Film Review: ‘Lone Survivor’

★★☆☆☆

Peter ‘Battleship‘ Berg returns to UK cinema screens this week with Lone Survivor (2013), a film which – depending on your own personal sensibilities – comes across as either a rousing testament to America’s men of valour or a teeth gritting exercise in patriotic tub-thumping. Berg may have pushed the boat out somewhat from his previous blockbuster outing, favouring apparent ‘realism’ over CG bombast. However, the overall didactic feels ominously similar – the US military is once again at war against a merciless, swarming antagonist who would love nothing more than to see Uncle Sam’s finest return home in boxes.

Based on former soldier Marcus Luttrell’s bestselling book, Lone Survivor tells the bloody tale of four Navy SEALs (played by Mark Wahlberg, Ben Foster, Emile Hirsch and Berg regular Taylor Kitsch) on a mission behind enemy lines to assassinate a high-ranking Al-Qaeda operative before being ambushed by an overwhelming force. Turning on one crucial moment of indecision, the squad find themselves without air support and hunted through the pines by AK-wielding Taliban aggressors. Along the way, bones are cracked, lungs are punctured and last stands made in the face of insurmountable odds, with Berg and his team going to noteworthy lengths in his quest to portray the “necessary evil” of war for audiences back home.

Lone Survivor may have served its original purpose – whatever that may have been – had it not been so mind-numbingly repetitive. After a fairly tense exposition and one nail-biting moral quandary, Berg defaults into Battleship mode with a cacophony of gunfire and explosions, resigning what is a perfectly decent cast to mad dashes and grunted one-liners (at one point, Foster’s Matt ‘Axe’ Axelson fixes a target in his crossfires before daftly uttering “You can die for your country, I’m gonna live for mine.”). That an actor of Foster’s calibre, almost always the outstanding performer in whatever he lends his talents to, is given so little to work with is just one of many misdemeanours that Berg could rightly be accused of. Wahlberg, Hirsch and Kitsch all find themselves faced with a similar dearth of inspiration, but do admirably throw themselves into their respective roles (and down any number of craggy cliffs, The Princess Bride-style).

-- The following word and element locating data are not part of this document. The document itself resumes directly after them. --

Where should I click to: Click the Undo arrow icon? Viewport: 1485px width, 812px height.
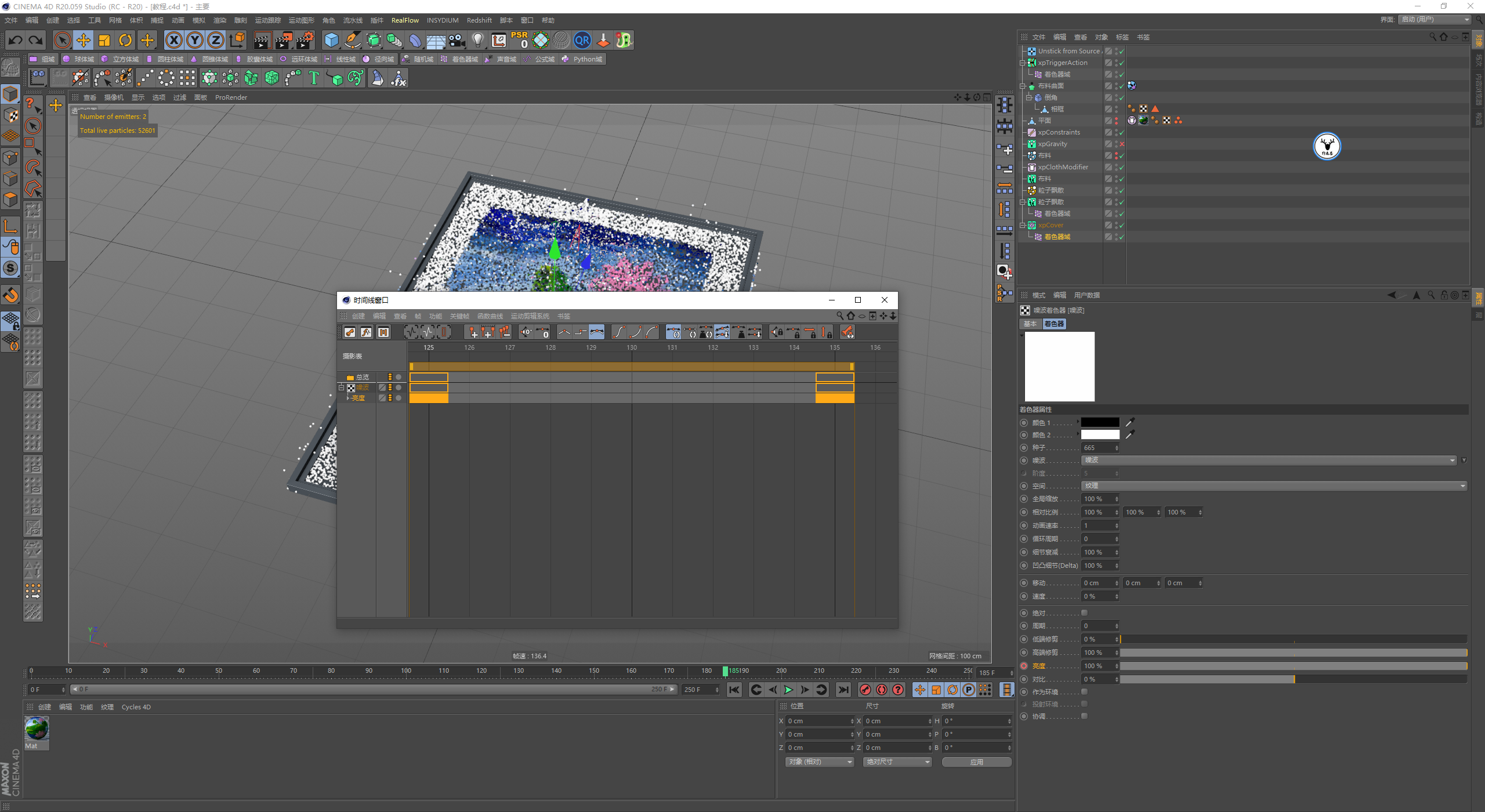point(16,40)
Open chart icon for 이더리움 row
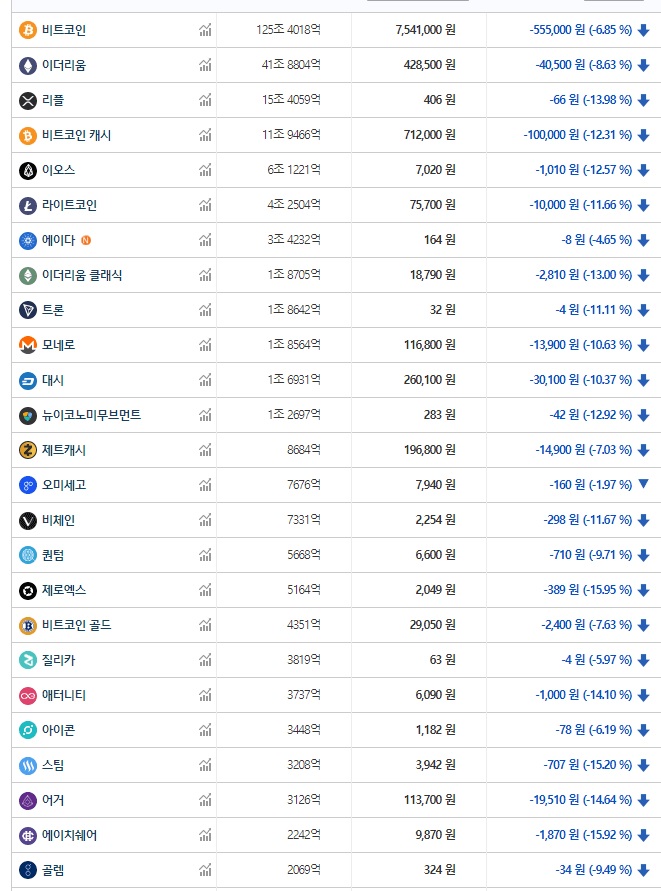The image size is (661, 891). (x=205, y=65)
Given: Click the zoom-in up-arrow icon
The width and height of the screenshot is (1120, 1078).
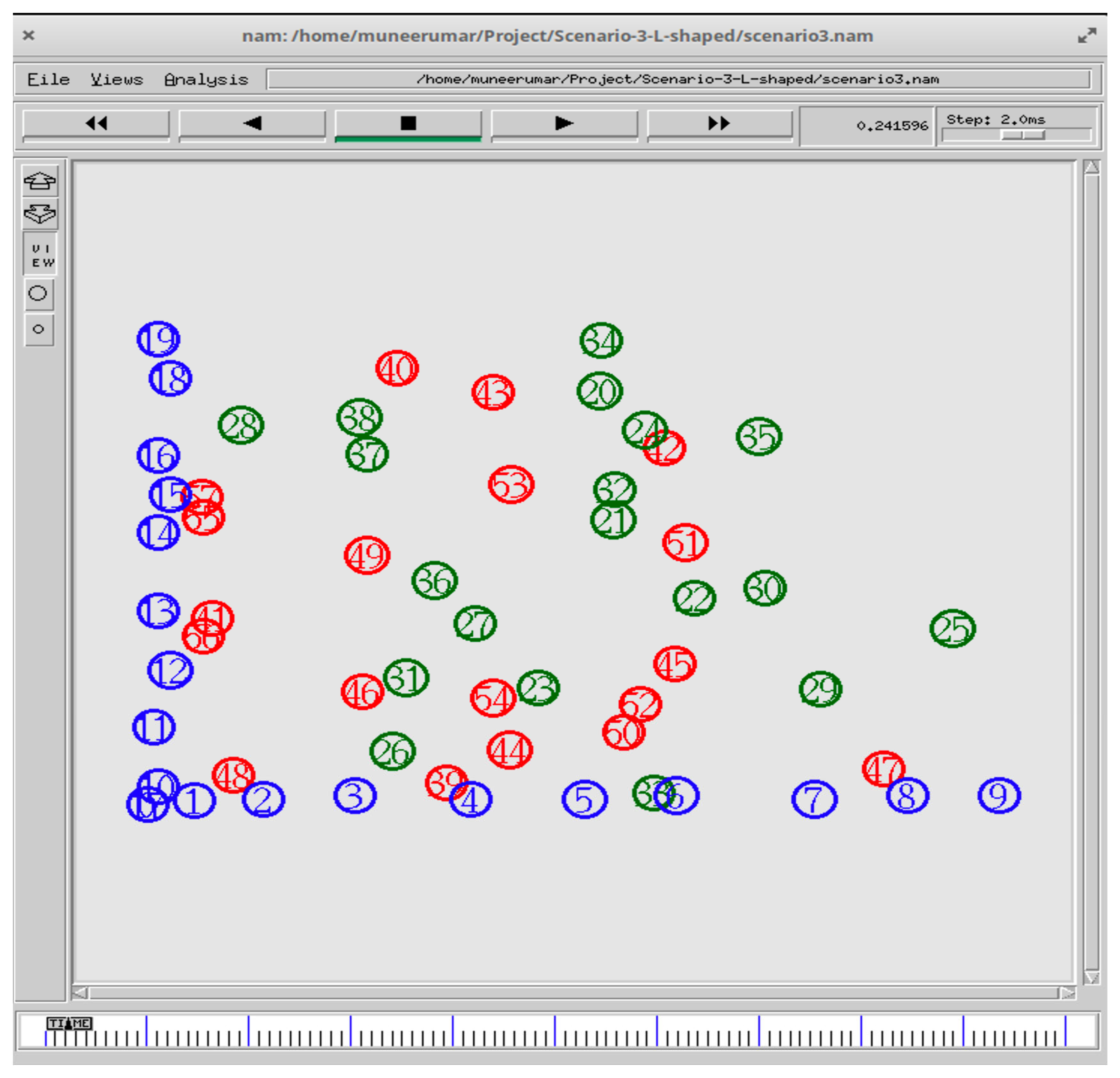Looking at the screenshot, I should coord(40,181).
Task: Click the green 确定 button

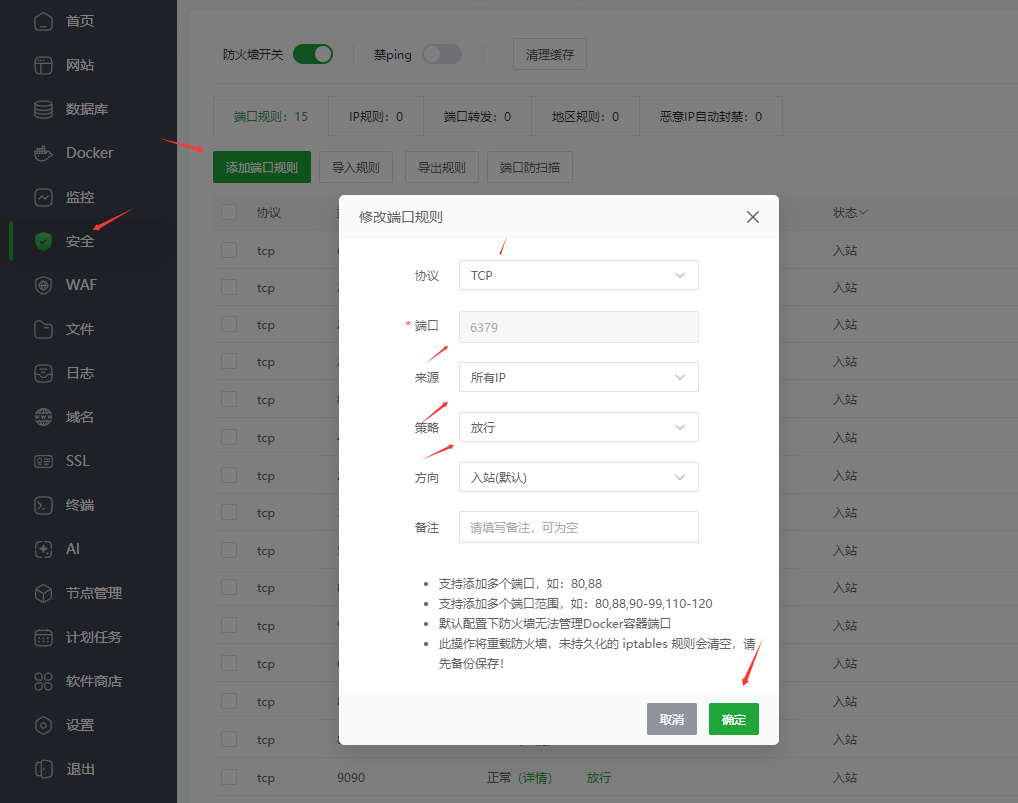Action: [x=733, y=719]
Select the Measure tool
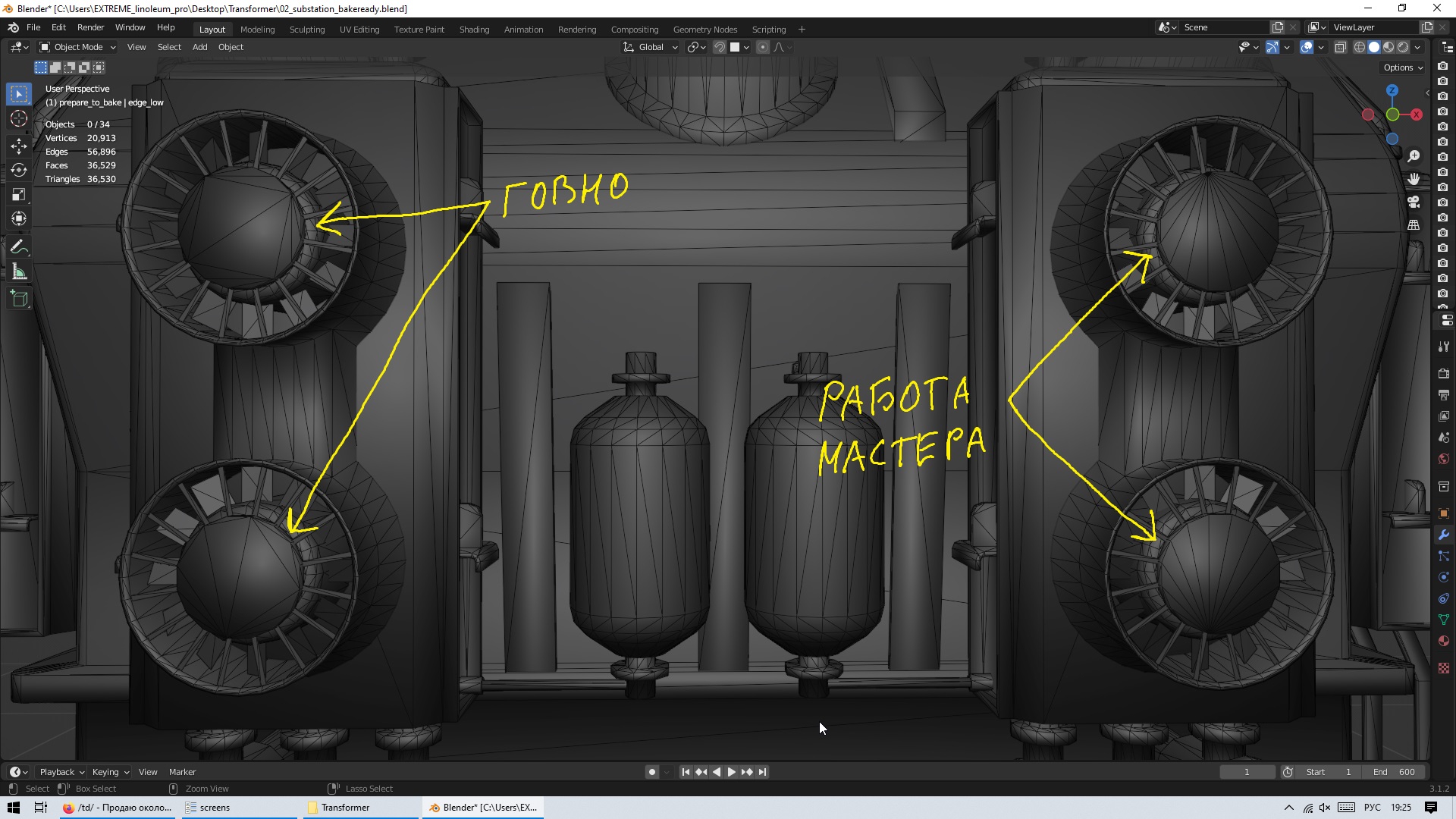 click(19, 272)
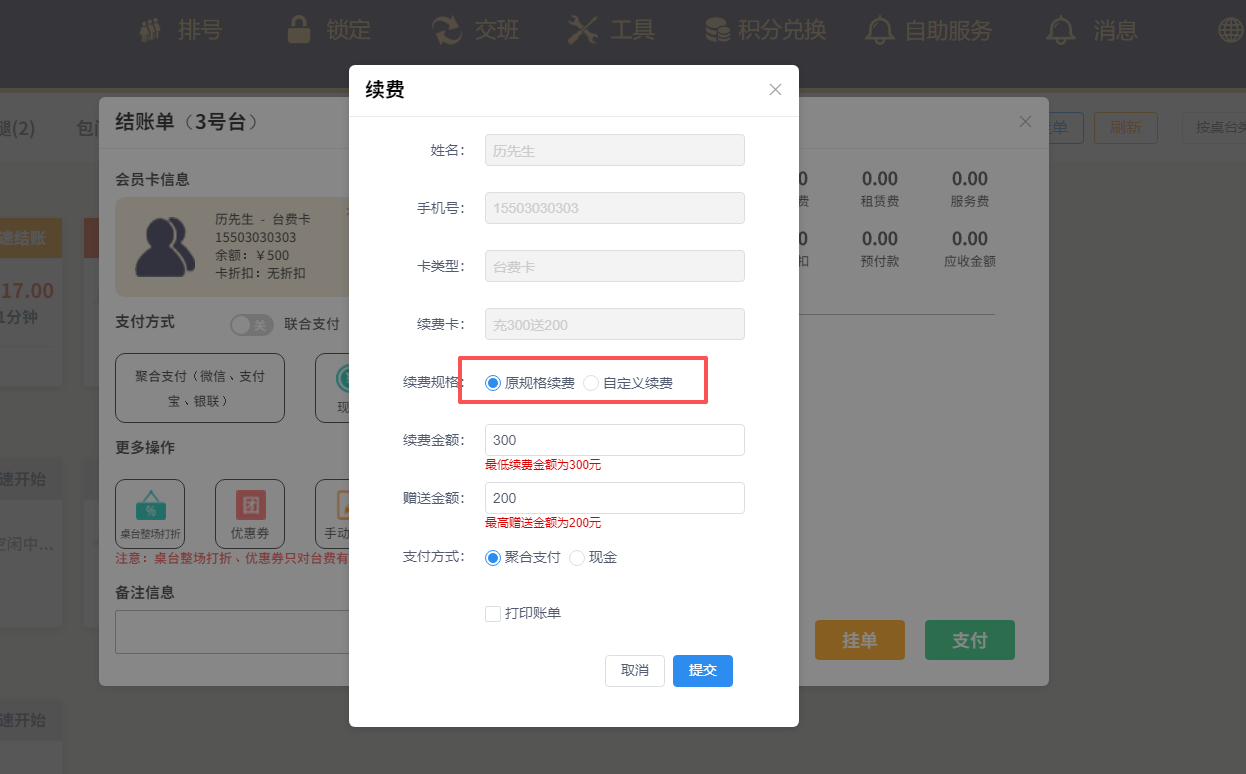Select 聚合支付 payment radio button

click(493, 558)
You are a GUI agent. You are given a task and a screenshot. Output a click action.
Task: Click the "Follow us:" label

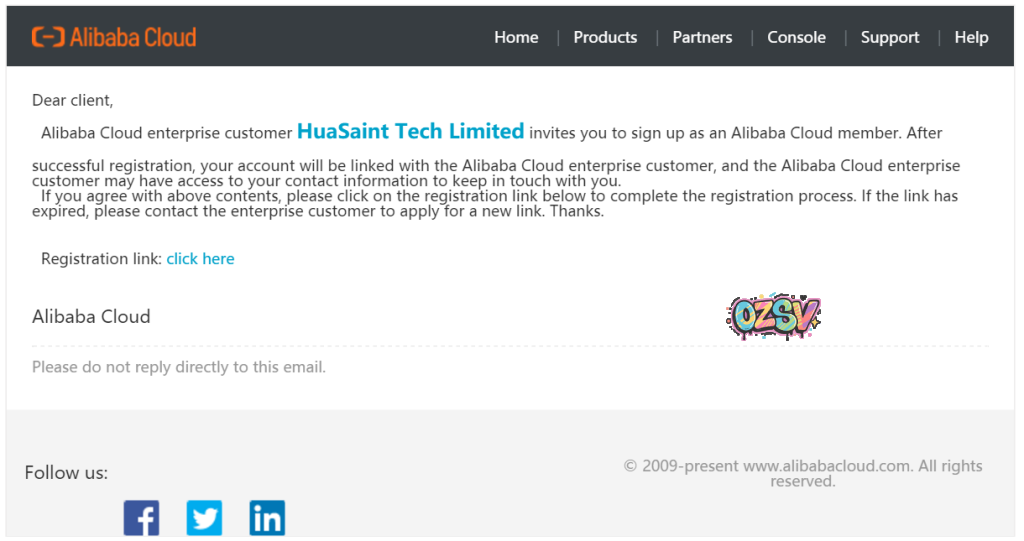click(x=66, y=472)
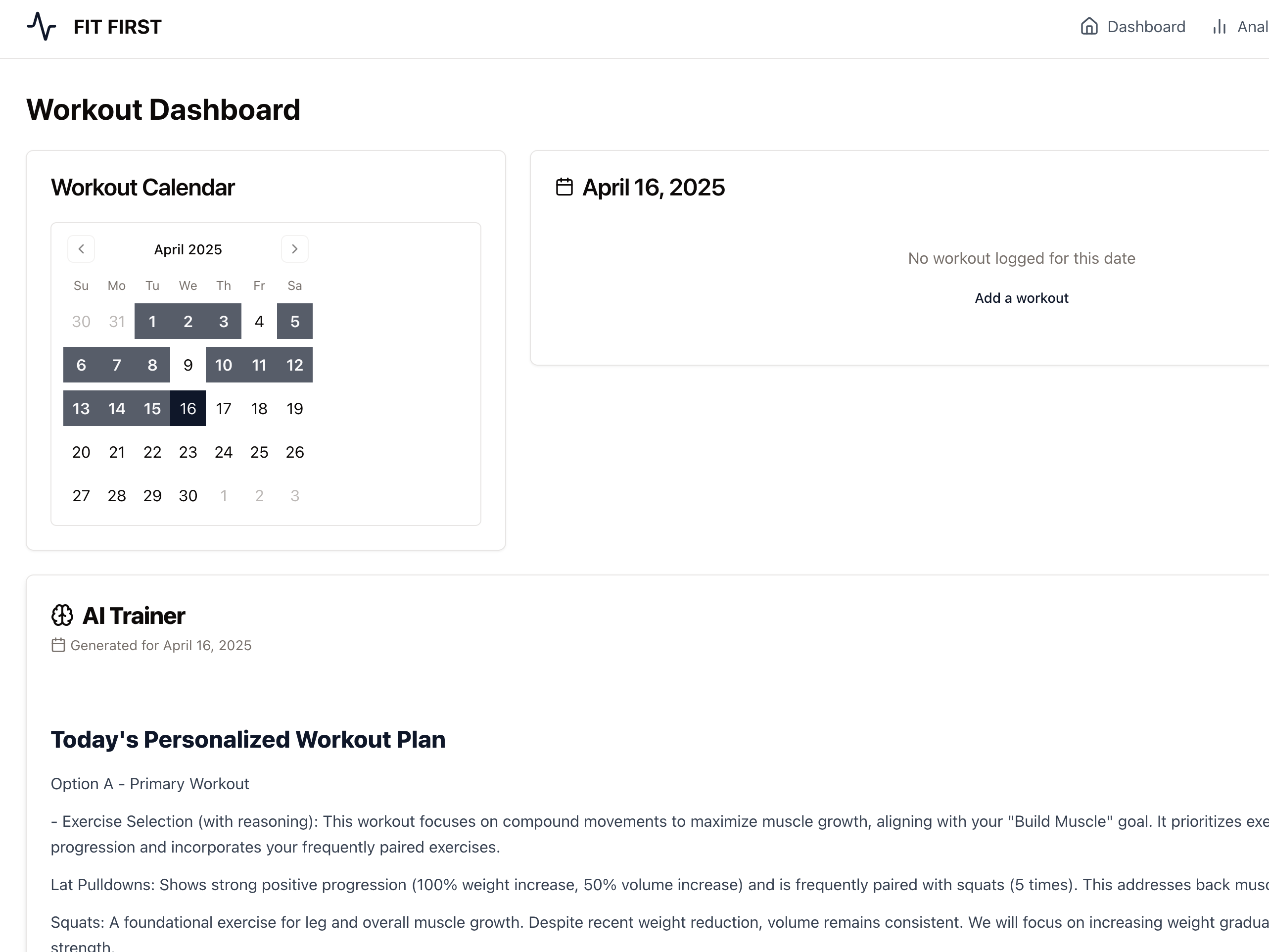1269x952 pixels.
Task: Click greyed-out March 31 date
Action: pyautogui.click(x=116, y=321)
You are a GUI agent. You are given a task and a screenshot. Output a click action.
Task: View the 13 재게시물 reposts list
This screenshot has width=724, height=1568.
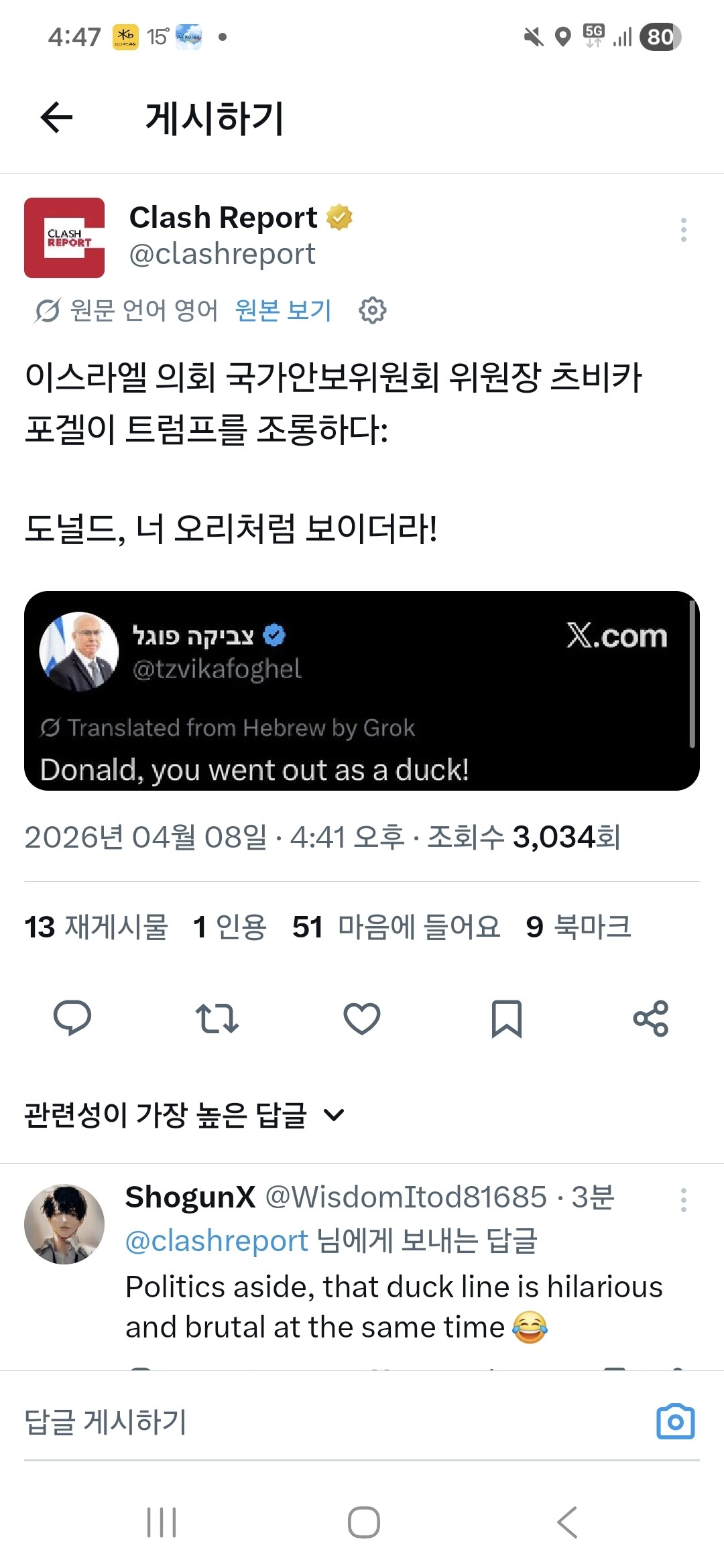(96, 927)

Though not entirely black and white in its meditation on modern conflict thanks to a sentimentalised finale – which does at least recognise the existence of Afghanistan’s beleaguered civilian population – what comes before it is loud, abrasive and deeply troubling in its drawn-out gaudiness. War certainly is hell, but it’s not unthinkable that some viewers will develop their own sense of war-weariness after watching Wahlberg et al. having their extremities shot off in gory detail for ninety-plus minutes. Though not as reprehensible as the bloodless, 12A wargasms of the G.I. Joe franchise and the like, Lone Survivor feels like a backward step for a national cinema that had finally started to address the ongoing War on Terror with something approaching humility and intelligence.